In the second quarter of 1997, Sunbeam began using “bill and hold sales” to improve earnings. Specifically, the Company began offering its customers financial incentives to write purchase orders before they needed the goods. Thus, Sunbeam sold goods in the second quarter that it would normally have sold in later periods. Since many customers who wished to take advantage of these inducements could not burden their warehouses with out-of-season merchandise, Sunbeam offered to hold product for its customers until delivery was requested. Sunbeam typically also paid the costs of storage, shipment and insurance on the product. Moreover, the customers often retained the right, through explicit agreement or established practice, to return unsold product to Sunbeam.

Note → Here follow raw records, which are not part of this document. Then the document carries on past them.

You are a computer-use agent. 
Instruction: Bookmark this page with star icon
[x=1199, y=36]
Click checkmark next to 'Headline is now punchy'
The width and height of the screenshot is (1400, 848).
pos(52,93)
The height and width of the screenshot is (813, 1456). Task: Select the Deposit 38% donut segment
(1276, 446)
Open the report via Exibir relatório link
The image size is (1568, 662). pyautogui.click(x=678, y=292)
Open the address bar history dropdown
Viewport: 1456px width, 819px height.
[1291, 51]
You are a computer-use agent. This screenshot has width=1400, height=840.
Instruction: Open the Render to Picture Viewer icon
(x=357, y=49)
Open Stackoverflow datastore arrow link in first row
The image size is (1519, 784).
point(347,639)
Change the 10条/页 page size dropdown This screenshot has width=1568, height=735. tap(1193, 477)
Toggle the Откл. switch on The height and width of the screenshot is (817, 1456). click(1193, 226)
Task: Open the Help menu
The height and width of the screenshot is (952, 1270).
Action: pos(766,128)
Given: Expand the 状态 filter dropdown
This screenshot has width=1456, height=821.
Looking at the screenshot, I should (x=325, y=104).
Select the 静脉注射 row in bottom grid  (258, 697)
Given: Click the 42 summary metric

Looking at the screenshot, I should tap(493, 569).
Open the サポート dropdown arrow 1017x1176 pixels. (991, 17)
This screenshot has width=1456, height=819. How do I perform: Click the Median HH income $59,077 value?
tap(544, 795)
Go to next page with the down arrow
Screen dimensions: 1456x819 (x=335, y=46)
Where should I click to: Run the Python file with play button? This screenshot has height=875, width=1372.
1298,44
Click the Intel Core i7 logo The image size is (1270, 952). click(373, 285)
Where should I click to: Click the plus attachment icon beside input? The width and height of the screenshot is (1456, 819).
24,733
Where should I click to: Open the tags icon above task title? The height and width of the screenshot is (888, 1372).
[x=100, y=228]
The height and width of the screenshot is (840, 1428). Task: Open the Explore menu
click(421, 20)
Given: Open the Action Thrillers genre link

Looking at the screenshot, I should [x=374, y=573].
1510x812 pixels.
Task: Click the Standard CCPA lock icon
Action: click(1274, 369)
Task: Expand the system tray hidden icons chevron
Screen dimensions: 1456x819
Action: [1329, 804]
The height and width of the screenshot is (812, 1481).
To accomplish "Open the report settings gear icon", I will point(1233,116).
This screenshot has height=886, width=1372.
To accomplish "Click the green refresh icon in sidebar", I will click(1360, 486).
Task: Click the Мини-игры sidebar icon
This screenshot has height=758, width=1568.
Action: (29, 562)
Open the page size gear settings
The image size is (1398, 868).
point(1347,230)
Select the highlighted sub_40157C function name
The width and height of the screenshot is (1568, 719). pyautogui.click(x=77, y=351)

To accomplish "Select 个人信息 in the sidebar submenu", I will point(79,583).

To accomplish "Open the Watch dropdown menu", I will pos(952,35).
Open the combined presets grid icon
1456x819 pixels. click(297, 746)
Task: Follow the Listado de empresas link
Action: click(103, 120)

Bill and hold sales are unusual transactions subject to stringent accounting criteria. The Commission has previously articulated these criteria in In the Matter of Stewart Parness, Exchange Act Rel. No. 23507, Accounting and Auditing Enforcement Rel. (“AAER”) No. 108 (August 5, 1986).The Parness criteria relevant to the instant case include: the buyer, not the seller, must request that the transaction be on a bill and hold basis; the buyer must have a substantial business purpose for ordering the goods on a bill and hold basis; and the risks of ownership must have passed to the buyer.
Sunbeam’s bill and hold transactions did not meet the above criteria. Sunbeam procured these sales by offering price, credit and other concessions to induce customers to write purchase orders before they would otherwise have done so. Thus, it would be inaccurate to claim that the buyer had requested “the transaction be on a bill and hold basis.” It is also not the case that the buyer has “a substantial business purpose for ordering the goods on a bill and hold basis,” when its only motive is to obtain the various inducements offered by the seller. Such an interpretation would substitute the seller’s business purpose (e.g., to accelerate recognition of sales revenue) for the buyer’s. Sunbeam paid the costs of insuring, storing and shipping the product, and in many instances was willing to accept the return of the product. Therefore, the customers did not accept the risks of ownership. In summation, these transactions were little more than projected orders disguised as sales.
Beginning during the second quarter of 1997, Sunbeam began recording as income rebates obtained from suppliers that properly related to later period purchases. As a result of aggressive negotiation by Sunbeam, four suppliers paid rebates in the second quarter in the total amount of $2.75 million. Under GAAP, a rebate should normally be recorded as a reduction in cost of sales in the period in which its associated sale is made. That the supplier rebates obtained by Sunbeam beginning in the second quarter of 1997 were made in contemplation of future purchases, and therefore should have been recognized on a pro rata basis as the related sales were made.
All the above (along with some more accounting inconsistencies) led the company to the path of bankruptcy. The CEO and some other senior executives were fined and removed from their place in the company. The CEO Dunlap had to accept a life time ban from ever serving again as an officer or director of a public company.